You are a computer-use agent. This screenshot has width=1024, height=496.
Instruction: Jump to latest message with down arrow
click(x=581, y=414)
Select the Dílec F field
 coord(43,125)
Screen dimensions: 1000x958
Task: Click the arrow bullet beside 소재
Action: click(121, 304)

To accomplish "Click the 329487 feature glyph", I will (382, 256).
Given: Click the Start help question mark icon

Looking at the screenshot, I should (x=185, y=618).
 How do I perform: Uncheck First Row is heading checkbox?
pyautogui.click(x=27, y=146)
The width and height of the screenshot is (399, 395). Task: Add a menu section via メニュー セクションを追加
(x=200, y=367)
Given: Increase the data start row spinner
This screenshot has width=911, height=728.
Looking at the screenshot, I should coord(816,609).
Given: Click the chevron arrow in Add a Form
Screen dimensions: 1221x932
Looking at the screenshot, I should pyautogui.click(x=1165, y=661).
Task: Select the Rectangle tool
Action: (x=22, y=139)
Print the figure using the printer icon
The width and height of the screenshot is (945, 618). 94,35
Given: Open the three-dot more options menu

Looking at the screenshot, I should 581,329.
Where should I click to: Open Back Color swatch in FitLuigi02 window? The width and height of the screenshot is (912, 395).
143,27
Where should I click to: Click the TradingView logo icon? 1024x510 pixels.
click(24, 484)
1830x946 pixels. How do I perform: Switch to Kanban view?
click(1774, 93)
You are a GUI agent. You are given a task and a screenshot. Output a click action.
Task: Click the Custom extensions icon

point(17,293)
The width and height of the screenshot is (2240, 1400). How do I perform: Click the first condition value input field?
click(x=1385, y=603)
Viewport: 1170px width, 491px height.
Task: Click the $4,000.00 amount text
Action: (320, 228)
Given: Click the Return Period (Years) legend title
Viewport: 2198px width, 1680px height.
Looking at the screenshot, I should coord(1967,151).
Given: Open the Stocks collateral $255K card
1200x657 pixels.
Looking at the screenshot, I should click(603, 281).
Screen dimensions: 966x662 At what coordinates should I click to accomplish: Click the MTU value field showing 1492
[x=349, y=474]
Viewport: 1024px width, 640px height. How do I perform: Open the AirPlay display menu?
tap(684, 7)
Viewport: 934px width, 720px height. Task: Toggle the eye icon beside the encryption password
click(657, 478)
__________________________________________________
In the records above, copy exactly the lines from the one that contains "1830x946 pixels. How" through the last, and nothing else.

1830x946 pixels. How do I perform: Switch to Kanban view?
click(1774, 93)
You are a GUI agent. You are given a task and a screenshot. Output a click action.
Task: Click the Custom extensions icon

point(17,293)
The width and height of the screenshot is (2240, 1400). How do I perform: Click the first condition value input field?
click(x=1385, y=603)
Viewport: 1170px width, 491px height.
Task: Click the $4,000.00 amount text
Action: (320, 228)
Given: Click the Return Period (Years) legend title
Viewport: 2198px width, 1680px height.
Looking at the screenshot, I should coord(1967,151).
Given: Open the Stocks collateral $255K card
1200x657 pixels.
Looking at the screenshot, I should click(603, 281).
Screen dimensions: 966x662 At what coordinates should I click to accomplish: Click the MTU value field showing 1492
[x=349, y=474]
Viewport: 1024px width, 640px height. How do I perform: Open the AirPlay display menu?
tap(684, 7)
Viewport: 934px width, 720px height. Task: Toggle the eye icon beside the encryption password
click(657, 478)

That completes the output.